Popularisés au XIXème siècle par le médecin légiste Auguste Ambroise Tardieu (1818-1879), mais aujourd’hui largement décriés, les tests anaux ont une valeur pseudo-scientifique et ne sont plus guère en vigueur avec certitude que dans 9 pays (Cameroun, l’Égypte, le Kenya, le Liban, la Tunisie, le Turkménistan, l’Ouganda et la Zambie) dont le Sénégal depuis peu.
Aussi, ils sont unanimement reconnus comme cruels, inhumains et dégradants.
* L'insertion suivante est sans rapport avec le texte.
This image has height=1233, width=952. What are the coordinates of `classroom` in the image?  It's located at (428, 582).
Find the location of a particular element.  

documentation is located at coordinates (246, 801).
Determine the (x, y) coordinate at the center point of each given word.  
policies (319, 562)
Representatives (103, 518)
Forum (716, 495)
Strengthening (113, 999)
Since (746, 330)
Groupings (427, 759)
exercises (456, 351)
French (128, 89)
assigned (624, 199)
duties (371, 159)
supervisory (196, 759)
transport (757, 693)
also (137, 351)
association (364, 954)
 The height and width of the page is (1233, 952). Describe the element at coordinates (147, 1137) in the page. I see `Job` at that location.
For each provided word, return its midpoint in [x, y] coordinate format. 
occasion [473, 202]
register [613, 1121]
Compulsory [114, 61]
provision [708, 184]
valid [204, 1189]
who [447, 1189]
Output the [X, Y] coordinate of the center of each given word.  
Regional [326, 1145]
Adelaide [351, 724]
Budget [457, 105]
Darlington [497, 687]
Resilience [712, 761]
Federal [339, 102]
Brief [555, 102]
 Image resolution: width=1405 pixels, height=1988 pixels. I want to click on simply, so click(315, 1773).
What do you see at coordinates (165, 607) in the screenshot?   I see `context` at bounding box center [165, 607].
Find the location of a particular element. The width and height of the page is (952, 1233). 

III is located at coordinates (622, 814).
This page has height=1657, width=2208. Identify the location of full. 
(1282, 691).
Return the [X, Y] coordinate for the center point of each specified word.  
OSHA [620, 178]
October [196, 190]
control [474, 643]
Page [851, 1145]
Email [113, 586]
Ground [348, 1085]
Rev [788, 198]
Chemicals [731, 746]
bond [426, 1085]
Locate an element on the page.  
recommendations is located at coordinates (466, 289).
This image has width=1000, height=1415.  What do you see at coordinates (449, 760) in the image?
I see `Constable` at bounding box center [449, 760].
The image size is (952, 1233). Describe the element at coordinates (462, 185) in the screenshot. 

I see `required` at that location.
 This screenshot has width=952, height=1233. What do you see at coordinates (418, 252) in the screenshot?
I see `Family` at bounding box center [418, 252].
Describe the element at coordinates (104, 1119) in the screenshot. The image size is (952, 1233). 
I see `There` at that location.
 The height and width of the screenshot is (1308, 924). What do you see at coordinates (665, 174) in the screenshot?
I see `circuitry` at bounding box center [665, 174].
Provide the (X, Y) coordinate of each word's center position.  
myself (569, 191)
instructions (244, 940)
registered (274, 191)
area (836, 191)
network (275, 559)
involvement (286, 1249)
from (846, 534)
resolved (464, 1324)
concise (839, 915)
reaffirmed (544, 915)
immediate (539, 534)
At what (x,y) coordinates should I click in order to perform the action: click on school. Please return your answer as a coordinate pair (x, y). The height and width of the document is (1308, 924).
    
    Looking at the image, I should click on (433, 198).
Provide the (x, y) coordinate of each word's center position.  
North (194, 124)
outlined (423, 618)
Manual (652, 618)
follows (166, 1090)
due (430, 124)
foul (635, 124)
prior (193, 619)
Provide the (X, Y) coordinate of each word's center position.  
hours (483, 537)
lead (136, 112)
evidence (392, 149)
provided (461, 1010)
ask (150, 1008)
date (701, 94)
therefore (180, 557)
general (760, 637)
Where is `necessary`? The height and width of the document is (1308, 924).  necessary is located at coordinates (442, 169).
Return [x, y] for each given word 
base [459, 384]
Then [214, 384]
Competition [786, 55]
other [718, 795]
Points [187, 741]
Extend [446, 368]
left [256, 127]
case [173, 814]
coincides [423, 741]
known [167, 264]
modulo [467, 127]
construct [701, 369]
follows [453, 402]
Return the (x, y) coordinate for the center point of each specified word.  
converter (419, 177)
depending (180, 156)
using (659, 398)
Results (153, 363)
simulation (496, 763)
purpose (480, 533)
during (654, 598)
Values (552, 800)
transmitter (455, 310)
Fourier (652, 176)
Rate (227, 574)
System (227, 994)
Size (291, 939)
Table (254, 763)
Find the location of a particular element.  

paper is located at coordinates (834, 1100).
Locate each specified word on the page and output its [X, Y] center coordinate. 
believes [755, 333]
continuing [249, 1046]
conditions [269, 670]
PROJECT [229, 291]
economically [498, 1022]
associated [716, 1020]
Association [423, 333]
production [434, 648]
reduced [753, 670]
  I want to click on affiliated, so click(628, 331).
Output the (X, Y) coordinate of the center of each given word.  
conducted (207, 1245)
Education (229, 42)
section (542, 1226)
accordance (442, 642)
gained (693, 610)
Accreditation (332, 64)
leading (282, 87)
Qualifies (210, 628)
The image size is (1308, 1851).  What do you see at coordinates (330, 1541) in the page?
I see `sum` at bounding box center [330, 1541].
Ils constituent une atteinte manifeste à la dignité humaine, en violation de plusieurs textes, dont la Convention contre la Torture, la Charte africaine des droits de l’homme et des peuples, ainsi que l’article 7 de la Constitution sénégalaise qui stipule que « tout individu à droit à l’intégrité corporelle ».
La réaction des militantes africaines
Pour Mya Wélé, activiste LGBT+ sénégalaise exilée au Canada, ces pratiques d’un autre âge font échos au fait qu’au Sénégal « des tests vaginaux forcés existent avant des mariages souvent organisés par des familles contre le gré des jeunes filles, surtout quand elles sont lesbiennes« . Elle relate elle-même en avoir subis.
A ce sujet en 2018, le Haut-Commissariat des Nations Unies aux droits de l’homme, l’ONU-Femmes et l’Organisation mondiale de la Santé ont appelé à mettre un terme aux « tests de virginité », expliquant qu’il n’existe aucun examen permettant de prouver qu’une femme ou une fille a eu un rapport vaginal.
Lucette (pseudonyme) du Mali, une militante, est terrifiée à l’idée que de telles pratiques intrusives fassent tâche d’huile dans le contexte ouest-africain, « avec des gouvernements et des États voisins qui adoptent le même mode de fonctionnement par mimétisme », alors que les lesbiennes sont déjà en butte à des nombreuses arrestations sur place, avec notamment « des fouilles des contenus téléphoniques, à l’instar du Sénégal voisin », dit-elle.
Elle appelle à la mise en place « d’une pétition internationale pour mobiliser des solidarités internationales et faire entendre la voix des femmes », ajoute-t-elle.
Quant aux 7 personnes inculpées à Rufisque-Est, la presse sénégalaise ne précise pas un placement sous mandat d’écrou, cependant en attente d’un jugement c’est souvent l’usage au Sénégal, avec tous les risques de mauvais traitements afférents de la part d’autres détenus, compte tenu des motifs de poursuite judiciaire.